DIRECTIONS FOR THIS TASK =
Everything from the line that has "Task: Toggle the shuffle icon" to the last line of the listing must be repeated exactly, and nothing more; omit the pictures.

# # # # # # #

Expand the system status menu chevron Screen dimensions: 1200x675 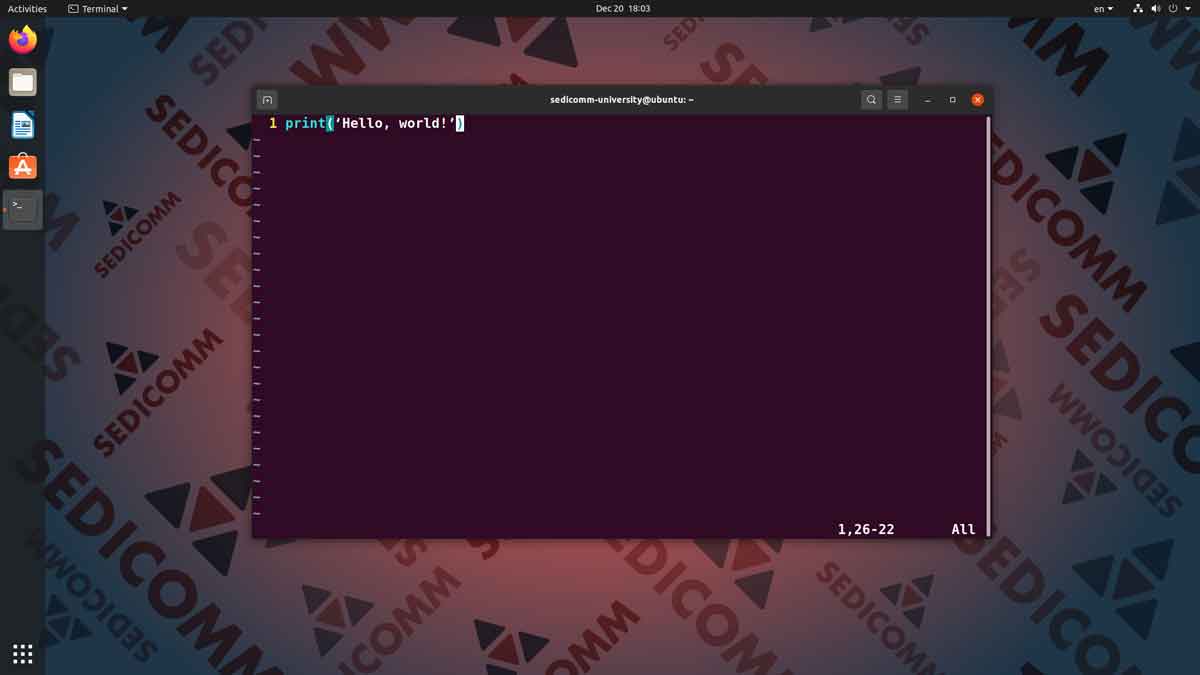click(x=1188, y=8)
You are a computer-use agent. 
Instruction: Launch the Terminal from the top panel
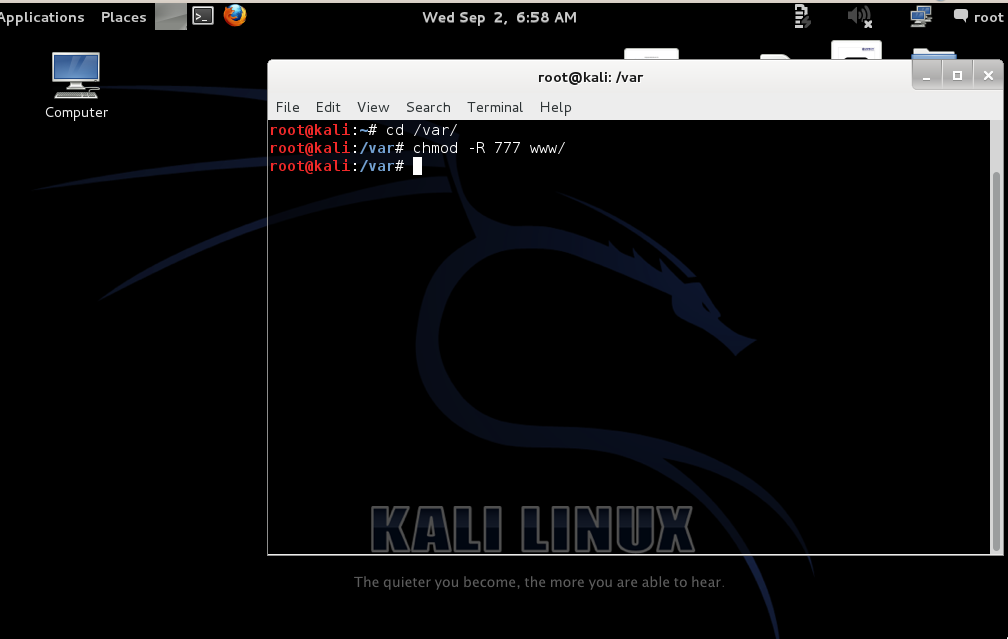tap(203, 16)
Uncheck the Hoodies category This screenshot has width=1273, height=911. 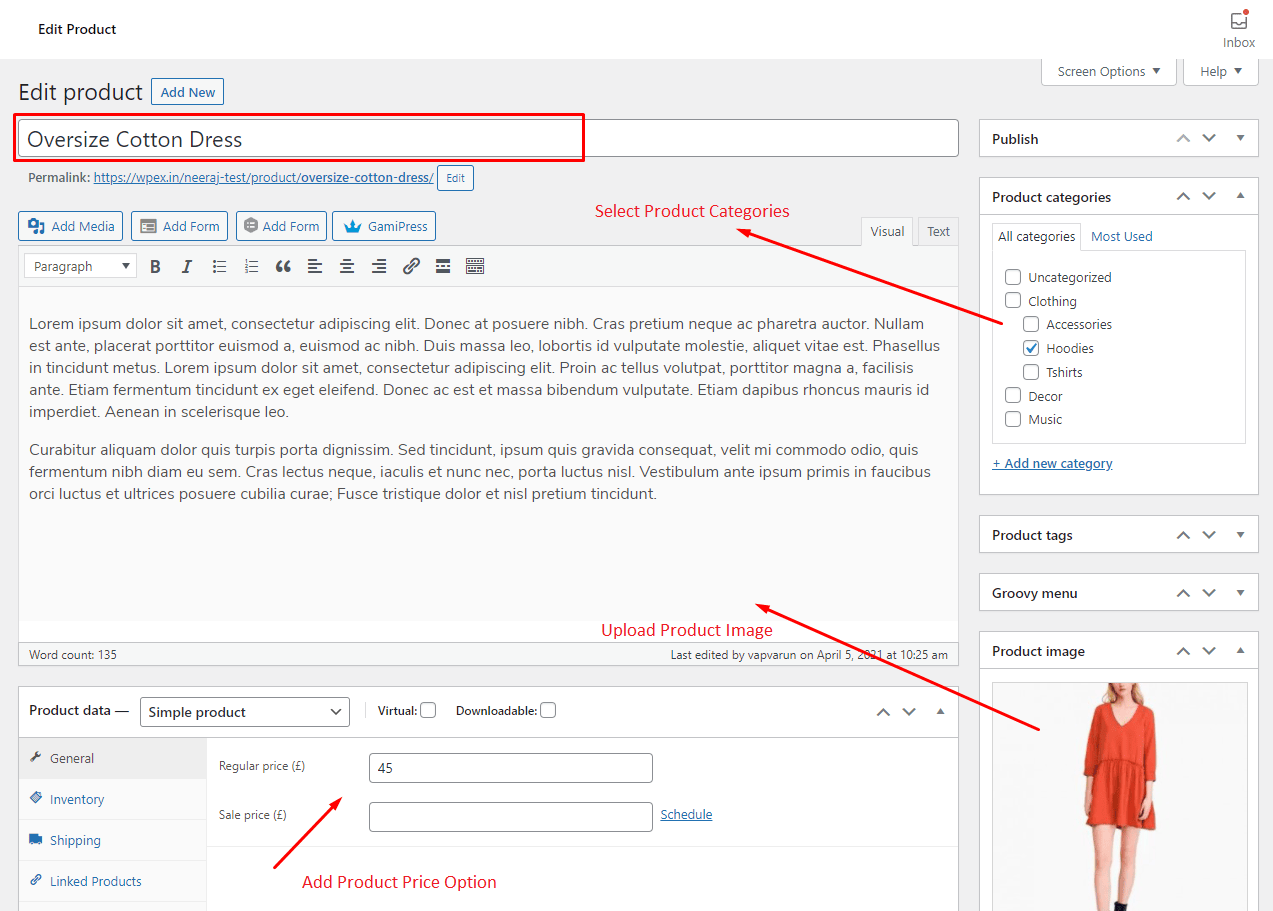(1031, 348)
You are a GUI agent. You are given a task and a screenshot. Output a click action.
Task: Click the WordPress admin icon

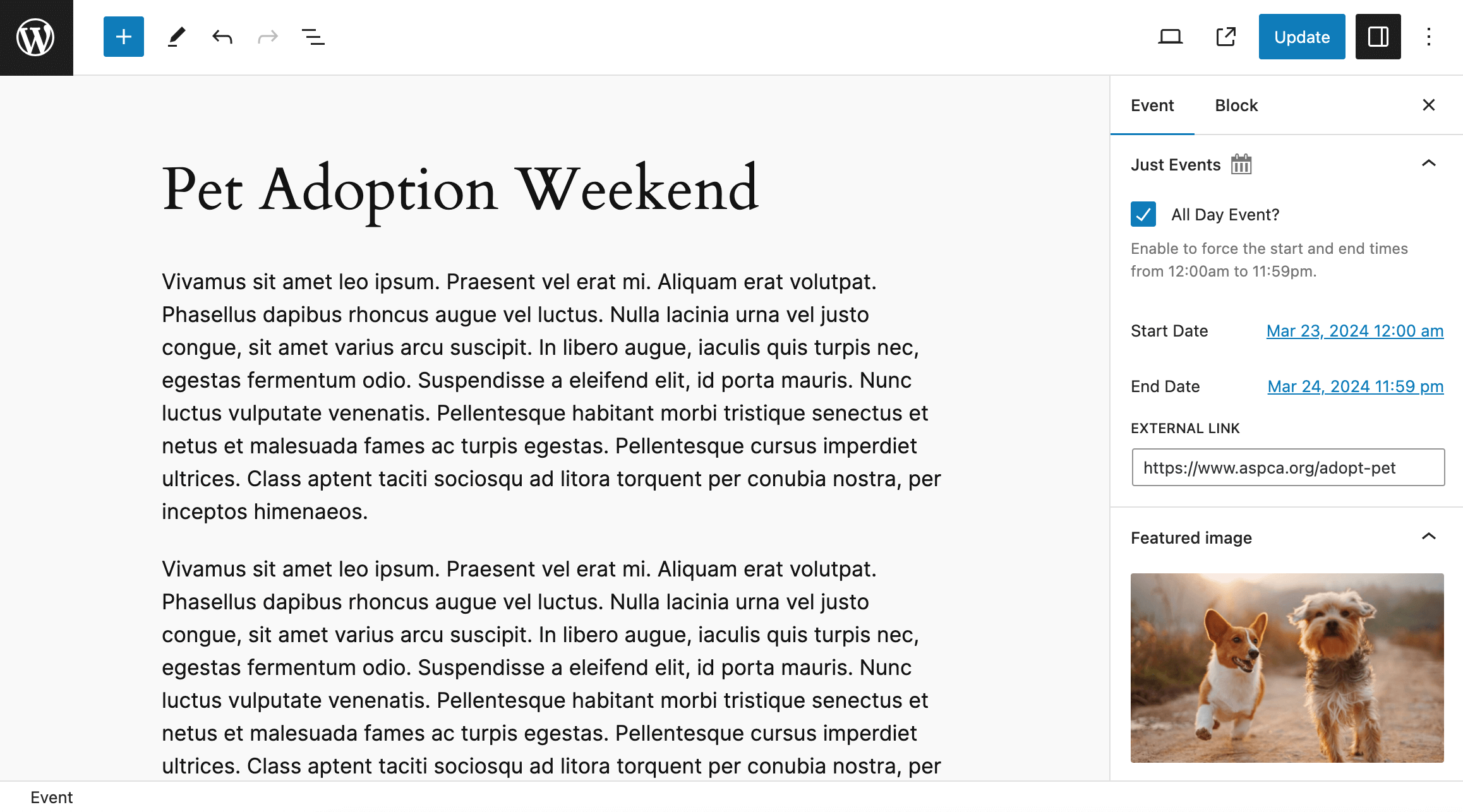tap(36, 36)
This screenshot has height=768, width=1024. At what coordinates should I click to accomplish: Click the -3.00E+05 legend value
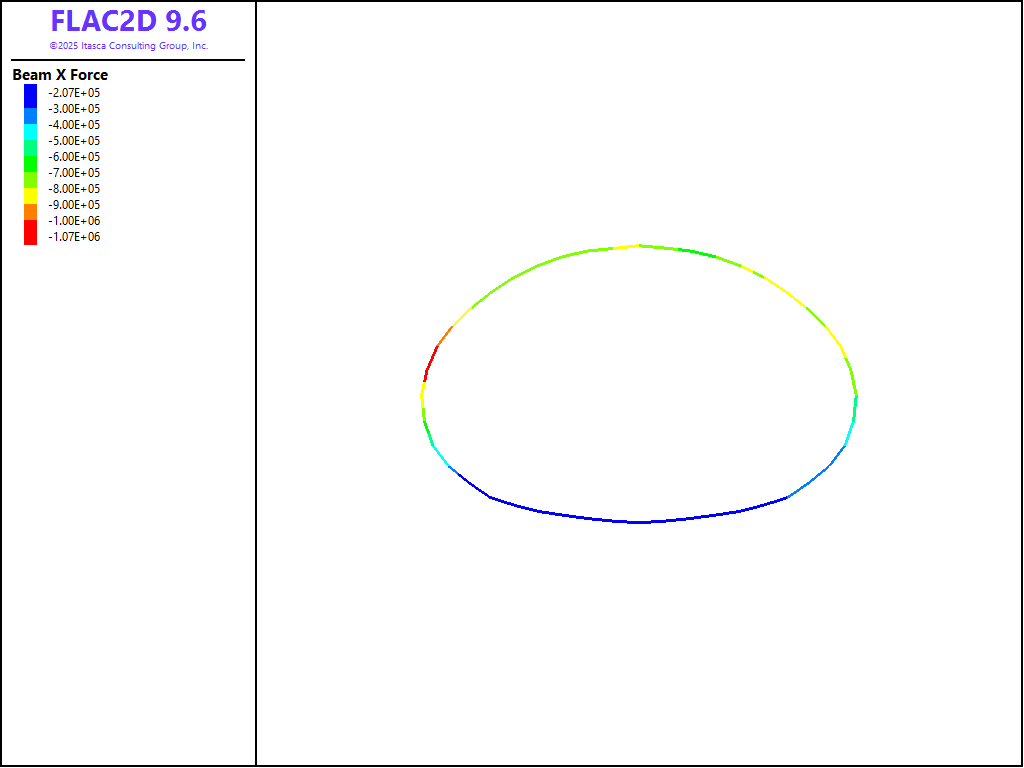[x=74, y=109]
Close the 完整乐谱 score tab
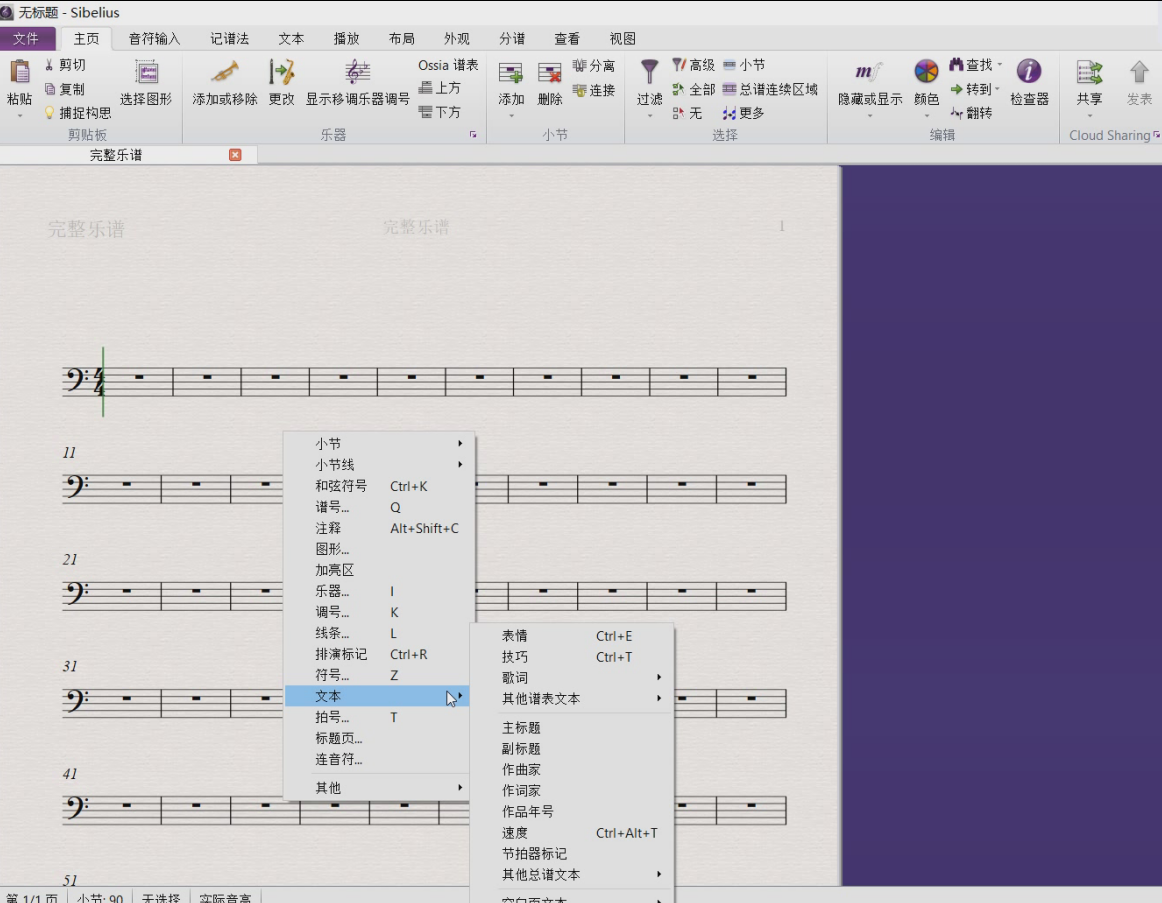This screenshot has height=903, width=1162. pos(235,155)
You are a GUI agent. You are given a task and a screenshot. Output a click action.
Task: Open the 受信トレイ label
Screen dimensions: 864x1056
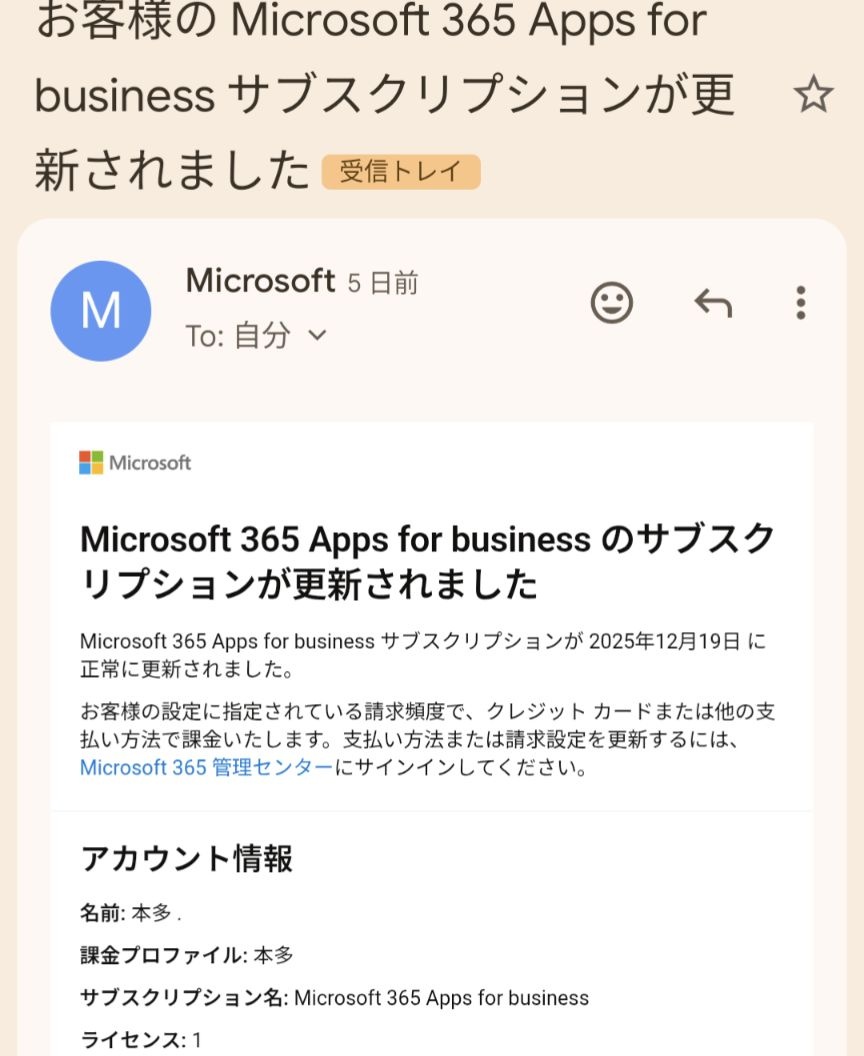pos(401,172)
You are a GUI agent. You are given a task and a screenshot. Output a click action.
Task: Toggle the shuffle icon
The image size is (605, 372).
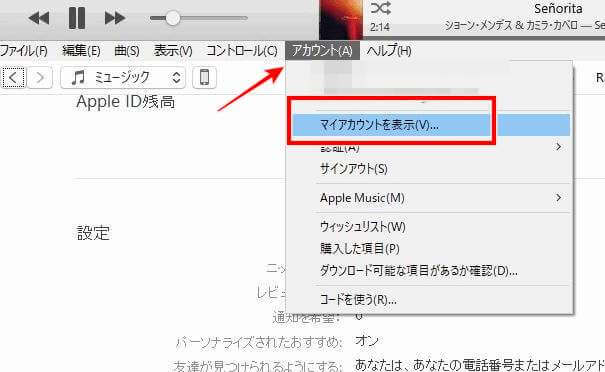(x=380, y=8)
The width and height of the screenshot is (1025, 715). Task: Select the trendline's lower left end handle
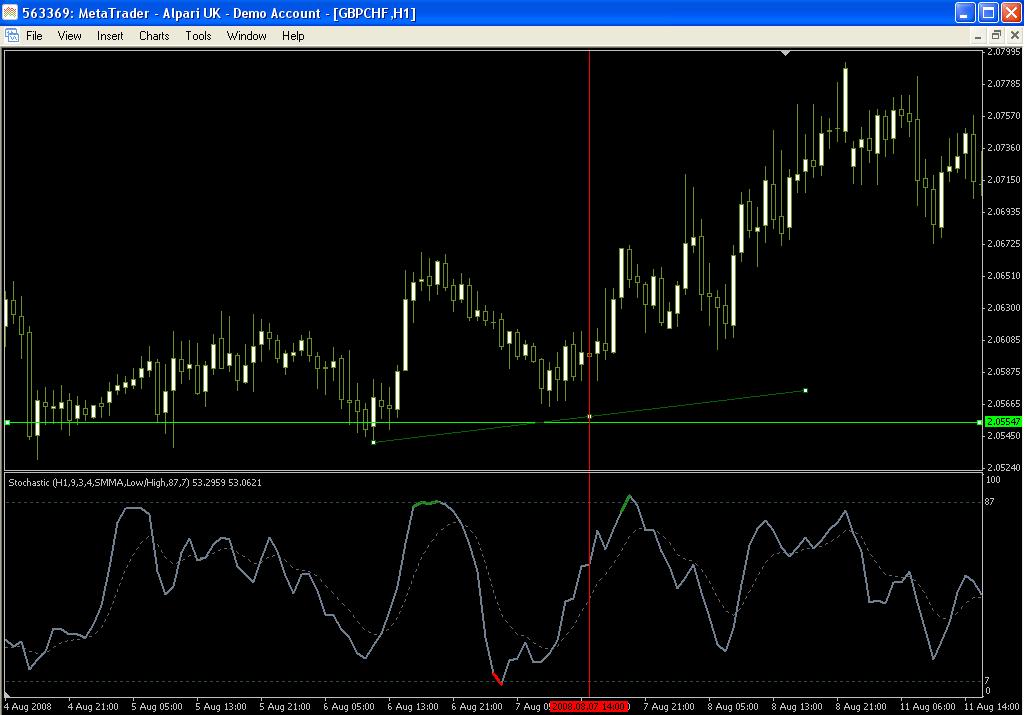click(x=373, y=442)
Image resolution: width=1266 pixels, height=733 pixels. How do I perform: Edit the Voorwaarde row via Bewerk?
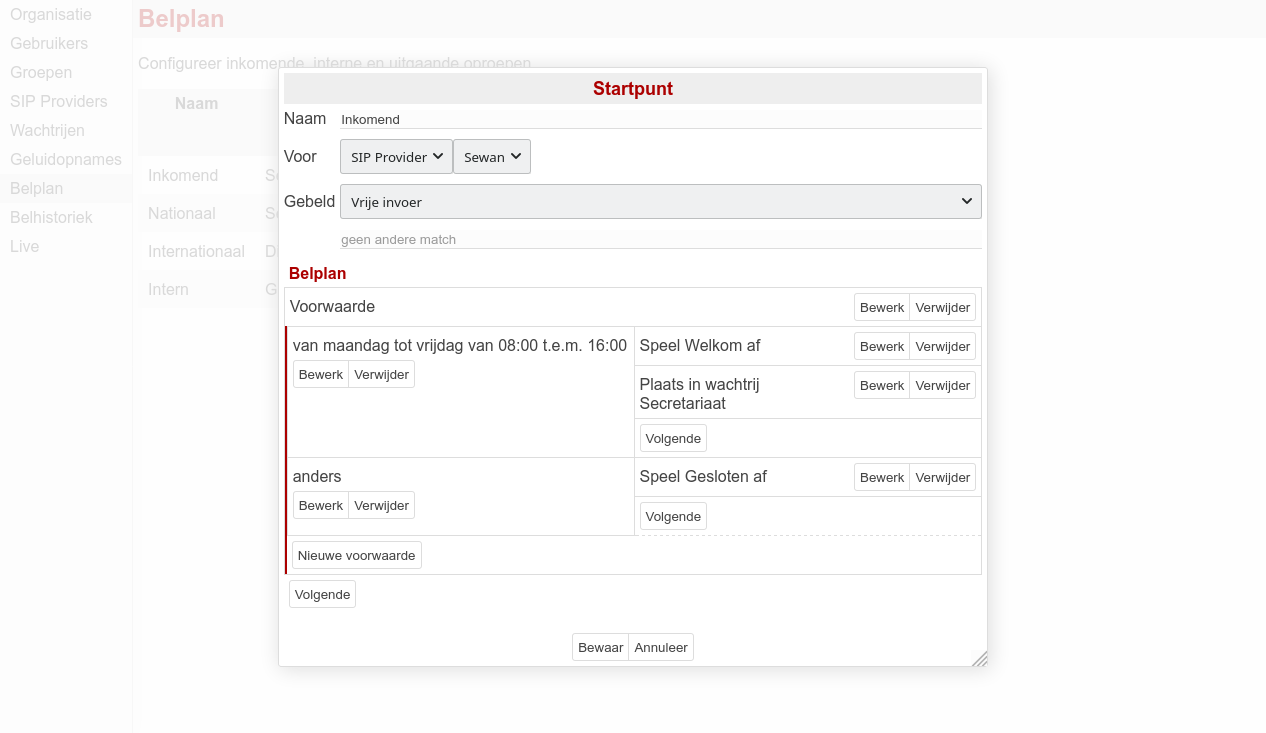point(881,307)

# # # # # # #

RESULT FOR THIS EXERCISE =
Task: Toggle the shuffle icon
The image size is (605, 372).
(x=380, y=8)
The width and height of the screenshot is (1025, 715). Task: Select the trendline's lower left end handle
click(x=373, y=442)
Image resolution: width=1266 pixels, height=733 pixels. How do I perform: Edit the Voorwaarde row via Bewerk?
point(881,307)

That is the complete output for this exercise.